In the back hallway Mariah was whispering to some of her entourage. She glanced at me and pulled them into a side room. I heard the click of the door lock. She knew who I was, but she was sure we were all sent by him, that someone was out to get her. We thought she was crazy until her single got leaked. Turned out she was not so crazy after all.
I slid into my seat, next to the recording engineer. This was my station and my safe spot. Here I am the organizer, the note taker, and the only one who remembers which hard drive is which. The engineers teach me editing tricks. They trust me because they know I am paying attention. I am the only one paying attention. Everyone else is playing their game and playing their character.
I am okay with that. I am okay with my little side chair. Here is where the music happens anyway. Behind us, the producer rues the day Mariah discovered ProTools. We pitch her voice up and down through the night.
They never tell you where the best fluff-n-folds are and how much you will need one by the time you realize you have not seen daylight in weeks.
They never tell you that a fair amount of your co-workers will be on their second or third wife and their children have stopped speaking to them.
They never tell you how to handle producers hitting on you and you wondering if your response will leave you out of a job.
Sitting next to producers, sitting next to recording engineers, whether it be mixing stage or recording studio you can find me in my chair, just off to the side, with my binders and endless paperwork in front of me.
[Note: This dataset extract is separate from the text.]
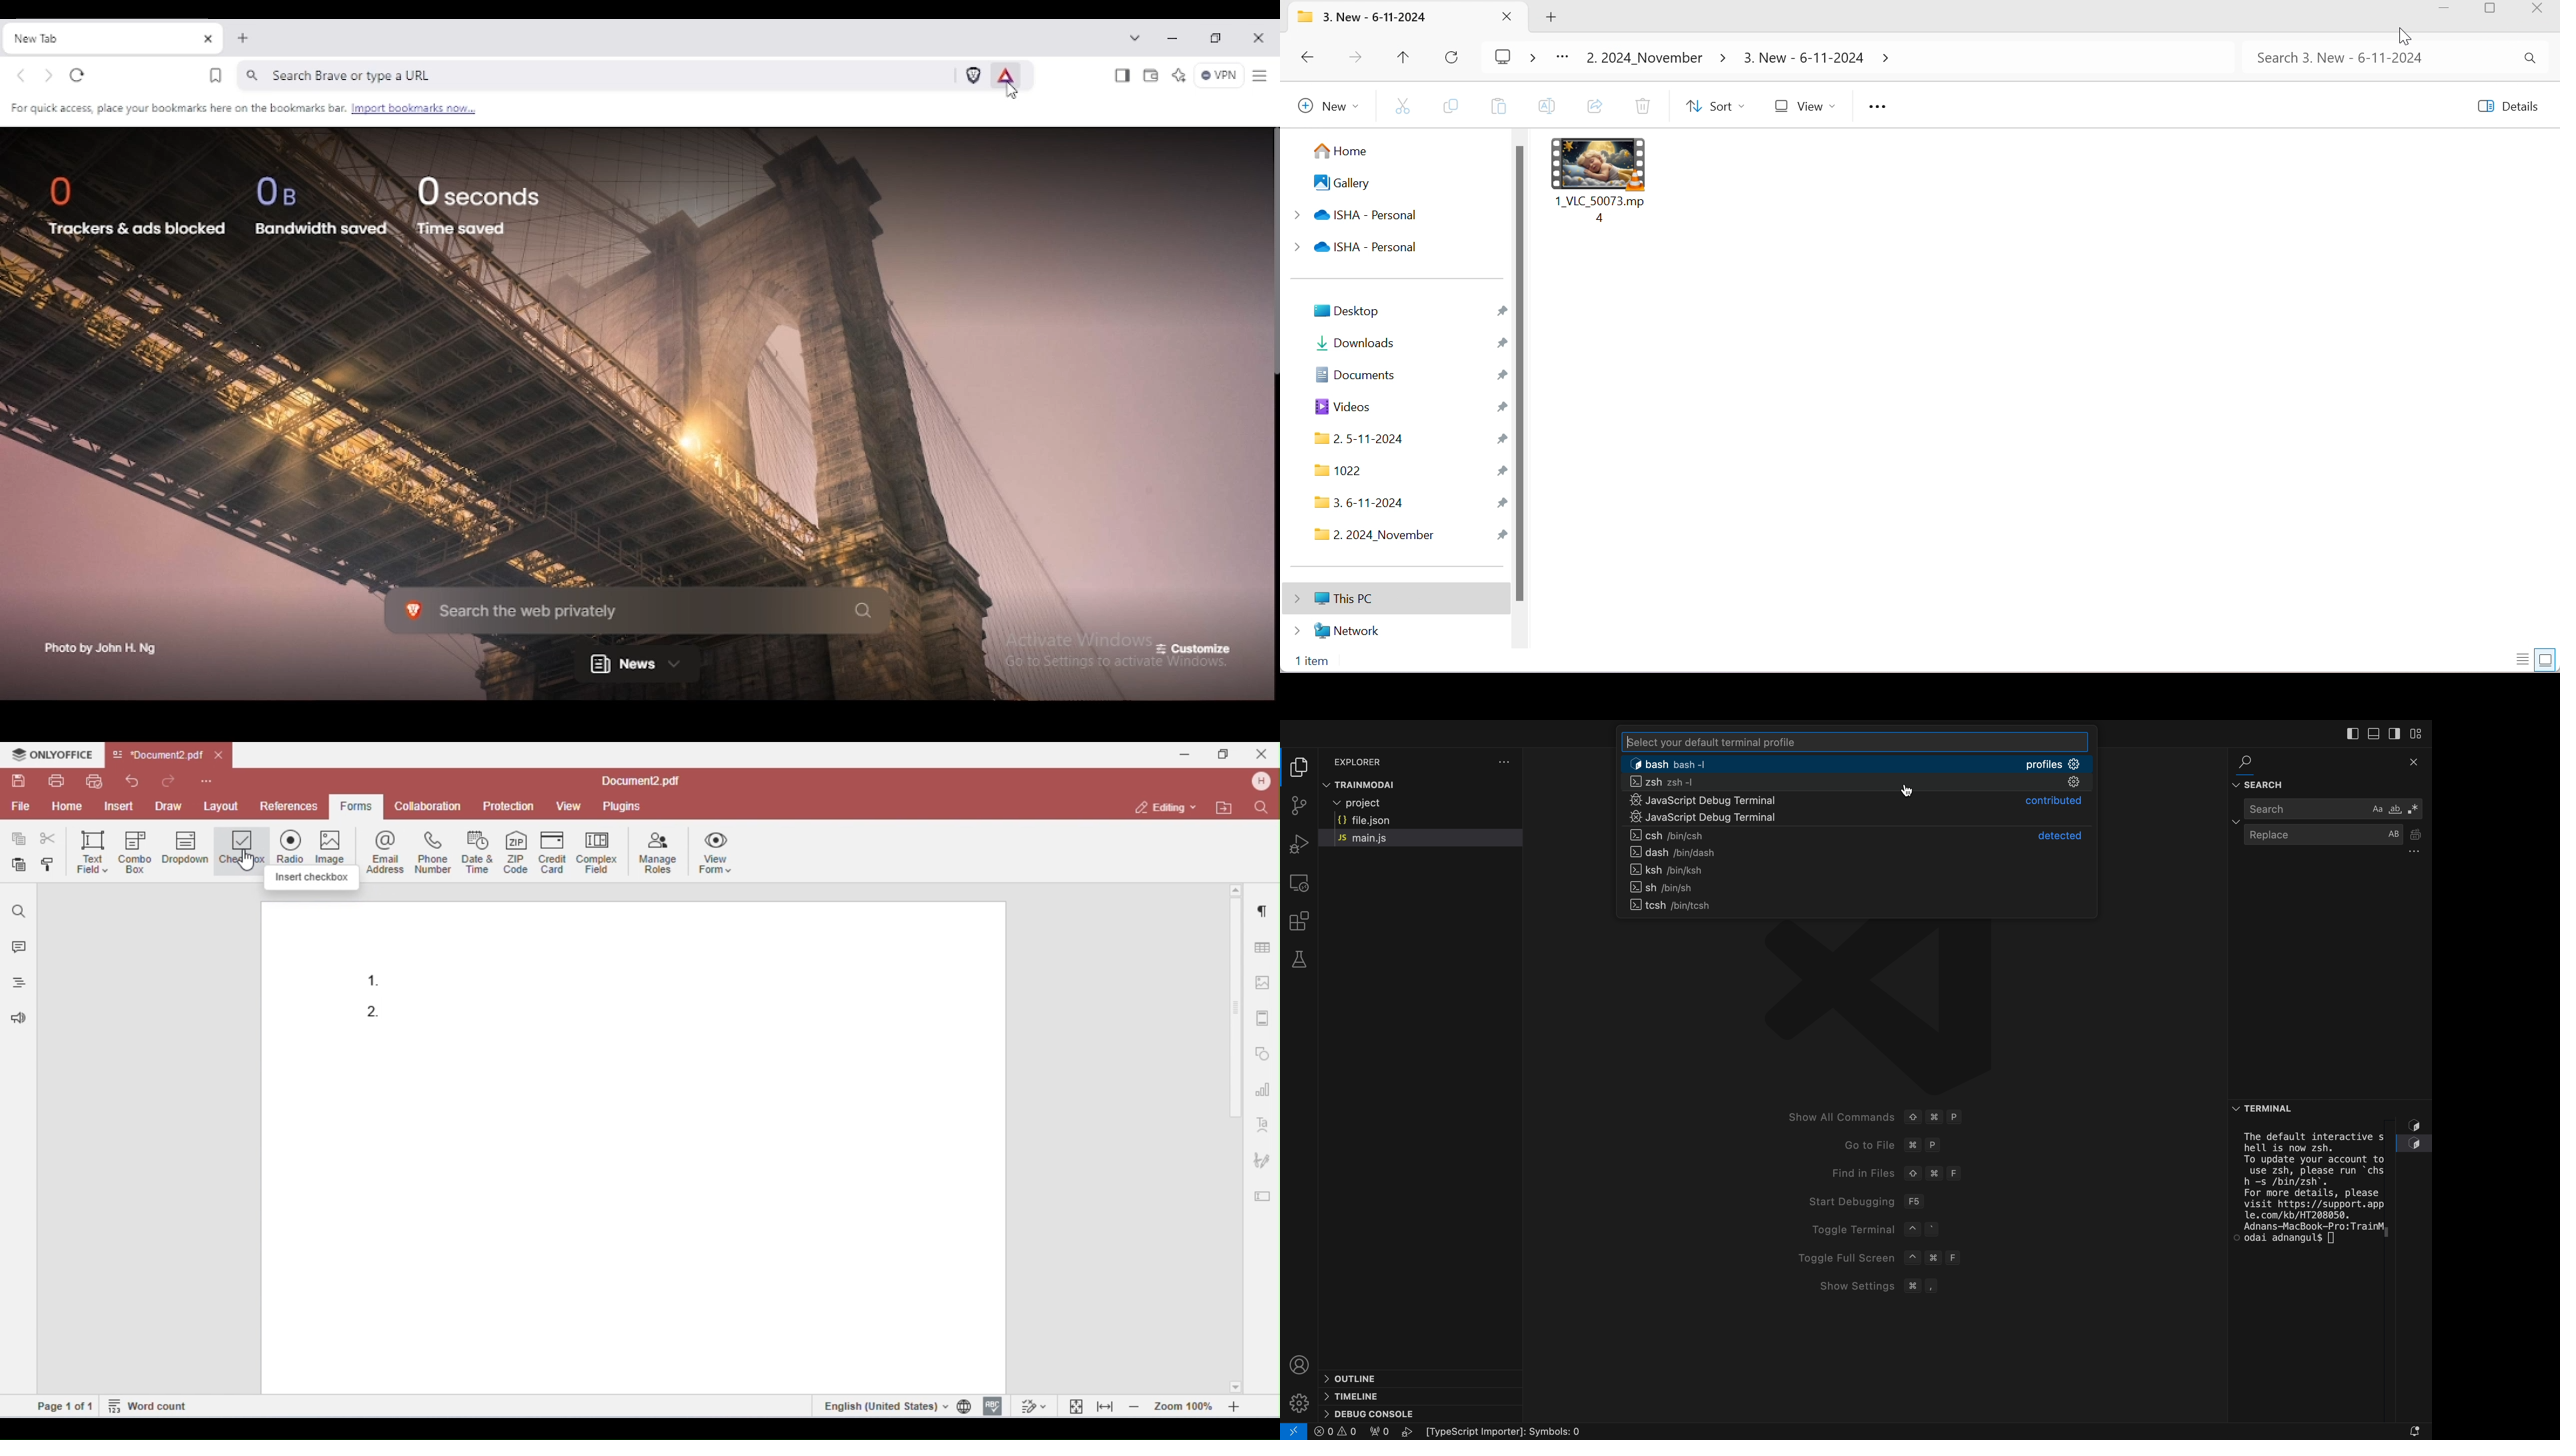  Describe the element at coordinates (1803, 107) in the screenshot. I see `View` at that location.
This is my throne and I am the Queen of Information, ready at any given moment with the right answer. Ready with a “Yes, sir,” no matter the question, no matter how good or how bad the idea.
This is the same seat I sat in every week we recorded live jazz for the sitcom nobody ever heard of. It was the best job I ever had. It was the best music for a show you never saw. I worked for the only punctual Brazilian ever born, one of the founders of the Bossa Nova, and a phenomenal human being.
The music was fantastic, but lunch time was better. We ordered in and sat around eating sandwiches while the musicians told stories. They were crotchety artists, finicky old virtuosos. Geniuses. In the studio I marveled at their ability to perform perfection almost immediately, together, spontaneously. At lunch, I soaked up their tales. “You’re too young to remember…” so many of them began.
They never told me I would get paid to eat free lunches and listen to jazz legends tell their life stories.
They never told me I would sit in the studio where Michael Jackson recorded and where the Beatles recorded.
And if you had told me, when I was a little girl obsessively reading the liner notes wrapped around my cassette tapes, that I would someday work with Jimmy Jam and Terri Lewis, I would never have believed you anyway.
Maybe it is just as well that film school never taught me any of these things. I got out of the business before the dark rooms and Twizzlers took their toll on me, but sometimes I still miss the energy of those walls, the history in those couches, the feeling of being part of something bigger.
And sometimes I just miss the fancy soaps.